The Google Doodle today celebrates the life of lauded mathematician Johann Carl Friedrich Gauss – who made an unusual gravestone wish before his death.
The mathematician had an exceptional influence in many fields of maths and science and would have been 241 years old on April 30 2018.
He is sometimes called ‘The Prince of Mathematicians’.
Gauss, whose name is spelt Gauß in his native German, was born in 1777 and he died in 1855.
Although his mother was illiterate Gauss was a child prodigy who, according to legend, worked out how to add up all the numbers from 1 to 100 when he was just eight.

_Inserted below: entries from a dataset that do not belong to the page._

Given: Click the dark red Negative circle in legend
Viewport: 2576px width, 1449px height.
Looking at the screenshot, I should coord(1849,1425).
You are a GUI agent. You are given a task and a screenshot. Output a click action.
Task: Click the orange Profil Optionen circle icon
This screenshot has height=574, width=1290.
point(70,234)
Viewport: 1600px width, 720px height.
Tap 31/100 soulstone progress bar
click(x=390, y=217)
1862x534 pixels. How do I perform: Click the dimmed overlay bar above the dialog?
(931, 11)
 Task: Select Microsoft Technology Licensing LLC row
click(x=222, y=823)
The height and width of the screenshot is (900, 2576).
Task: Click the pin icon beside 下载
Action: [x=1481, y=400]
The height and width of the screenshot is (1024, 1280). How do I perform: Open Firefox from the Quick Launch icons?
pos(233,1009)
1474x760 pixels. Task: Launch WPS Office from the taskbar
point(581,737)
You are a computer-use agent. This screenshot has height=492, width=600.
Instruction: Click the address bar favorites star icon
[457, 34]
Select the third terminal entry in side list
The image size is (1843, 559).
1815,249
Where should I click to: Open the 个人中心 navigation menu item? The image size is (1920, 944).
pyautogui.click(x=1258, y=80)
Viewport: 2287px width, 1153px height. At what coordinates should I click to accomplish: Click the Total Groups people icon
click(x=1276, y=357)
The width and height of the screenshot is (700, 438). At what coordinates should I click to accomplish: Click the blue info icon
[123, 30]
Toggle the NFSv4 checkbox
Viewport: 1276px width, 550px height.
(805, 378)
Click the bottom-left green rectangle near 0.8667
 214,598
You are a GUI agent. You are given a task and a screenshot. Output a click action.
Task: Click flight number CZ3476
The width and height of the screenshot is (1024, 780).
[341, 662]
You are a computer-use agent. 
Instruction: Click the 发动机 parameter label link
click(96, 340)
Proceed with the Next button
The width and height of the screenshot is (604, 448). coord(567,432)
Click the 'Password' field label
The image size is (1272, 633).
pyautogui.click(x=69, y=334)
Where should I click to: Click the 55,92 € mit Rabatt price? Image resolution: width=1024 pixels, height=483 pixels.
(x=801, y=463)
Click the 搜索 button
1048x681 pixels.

Gauss noticed that if he was to split the numbers into two groups (1 to 50 and 51 to100), he could add them together vertically to get a sum of 101. Gauss realized then that his final total would be 50(101) = 5050.
Gauss’ discoveries regarding the construction of polygons pleased him so much he requested a regular heptadecagon (that is,a 17-sided shape) be inscribed on his tombstone.
However the stonemason decline because the construction would be difficult and essentially just look like a circle.
His magnum opus, Disquisitiones Arithmeticae, was completed when he was just 21 in 1798.
Three years later Gauss announced he had calculated the orbit of the asteroid Ceres. which is the largest object in the asteroid belt that lies between Mars and Jupiter.
He married in 1805 and had a son and a daughter with her before she died in 1809.
Gauss remarried a year later and had three more children but biographers say the mathematician was never quite the same without his first wife suffering from bouts of depression, so he grew to dominate his children.
He did not want any of his sons to enter mathematics or science for "fear of lowering the family name", as he believed none of them would surpass his own achievements.
His second wife died in 1831.
That same year Gauss started to collaborate with physics professor Wilhelm Weber , leading to new knowledge in magnetism and the discovery of Kirchhoff’s circuit laws in electricity.
It was at this time he formulated Gauss’s Law, relating the distribution of electric charge to the resulting electric field.
Together with Weber they produced the first electromechanical telegraph in 1833 which connected the observatory with the institute for physics in Gottingen.
In 1840 he published the influential Dioptrische Untersuchungen. Gauss didn’t write often with his life motto being "few, but ripe".
Five years later he became a member of the Royal Institute of the Netherlands.
He died of a heart attack in 1855 with his brain preserved and studied by Rudolf Wagner.
It was found to have mass slightly above average at 1,492 grams and a larger cerebral area.
In his extraordinary lifetime Gauss contributed to a number of fields including number theory, algebra, statistics, analysis, differential geometry, geodesy, geophysics, mechanics, electrostatics, magnetic fields, astronomy, matrix theory and optics.